Sunday, October 09, 2005

Oooh, Gwinch'in Woman




I'm sorry, I just can't handle these people who seem to buy their own PR. I am reading the latest Smithsonian article Native Alaskans Clash Over Cash - which discussed the challenges between the pro-development Inupiat and the pro-enviro lobby group Gwinch'in.

Let me state for the record that I have a natural bias here, because I heard Gwitch'in Spokeswoman Sarah James speak at AFN on the ANWR topic a decade ago and she creeped me out.

Now she is featured as in this Smithsonian article, going on about how the Gwitch'in "Never thought of ourselves as poor, because we are rich in our hearts." Hmmm, could it also be that check that you cash monthly from the anti-ANWR-lobbies?

C'mon now. I'm not just picking on Sara. It is waste deep ca-ca all over the glossy four-color spread. On the first page of the article it suggests that these guys are hunting caribou that were sighted by bush pilots two days earlier. What was fueling those planes?

The second page features a photo of Sara where in the background you can plainly see a crockpot and an electric fan. What is fueling the generation of that electricity?

Page three of the spread, Raymond Tritt is dressing a fallen bull on his caribou hunt right next to his dog sled. Nope. Snowmachine. What does that snowmachine run on?

Final page of the feature says it all. Charlie Swaney is quoted as saying, "everything we need, nature gives us." It hangs in the snow next to a photo of Swaney where he is carrying a rifle while hunting with guys decked in camouflage coats. Where in Arctic village did they grow those guns and cloth?

This "NOT IN MY BACKYARD" mentality is not becoming of those who are touting themselves as enlightened spiritual beings. If you are living a traditional rural Alaskan lifestyle, and there are plenty of those that do, then you have room to talk, and I am more than willing to listen. But for those who enjoy the comforts of the oil age while complaining about the very industry that provides the relatively cush lifestyle that your ancestors only dreamed of...you have no voice.

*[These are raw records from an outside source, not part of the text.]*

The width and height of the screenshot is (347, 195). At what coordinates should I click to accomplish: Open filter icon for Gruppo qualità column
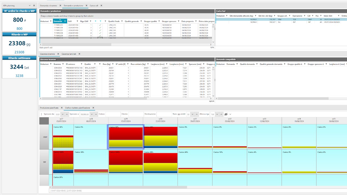(x=159, y=21)
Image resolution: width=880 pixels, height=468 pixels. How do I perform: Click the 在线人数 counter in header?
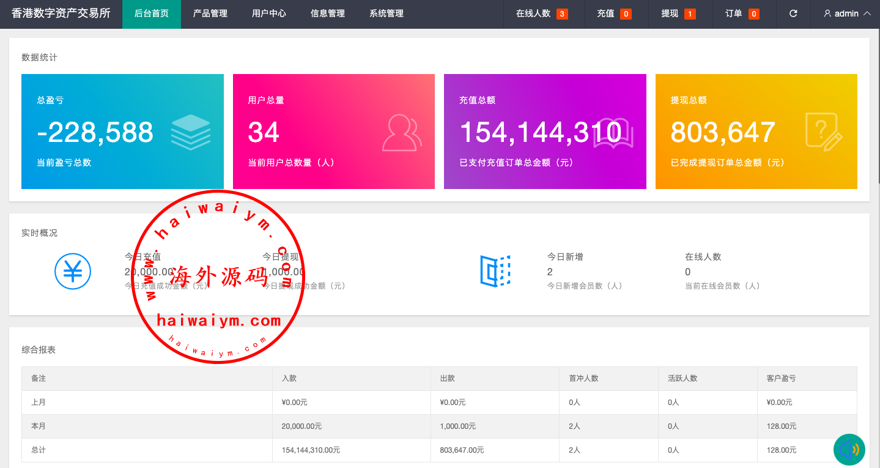[541, 13]
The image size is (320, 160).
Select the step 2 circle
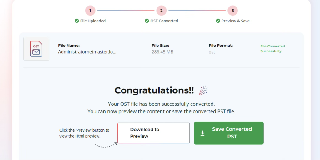click(161, 11)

To me you are like that unfortunate self-styled environmental crusader Laurie David. The eco-chic Hollywood enviromentalist who enjoys the (in)fame she has received for terrorizing people for driving gas-guzzling SUVs. The same woman who refuses to fly commerical, preferring her Gulfstream. One cross country trip in her G200 burns more fuel than a Hummer would in a year, but this doesn't seem to bother David at all.

Scott Wallace closes his piece by describing Arctic Village as "Junk heaps of discarded stoves, wrecked snowmobiles and rusted oil drums lie scattered about in the white tundra." Yeah, these folks are really living in-tune with a nature that they respect. Give me a break.

2 comments:

Morris said...

Sorry to hear about your dog. You can always buy another one.

Mr. Morris
Ask Morris

Dorene Lorenz said...

Somethings are more easily replaced than others. And easier to acquire.

Akela was one of those rare individuals that you are lucky to come across once in a lifetime, and I consider myself very blessed to have had that opportunity.

I was actually initially really excited to have a neighbor who operated a kennel, because I hoped it would offer me exposure to a rotating door of new puppies to fall in love with...but those hopes never materialized.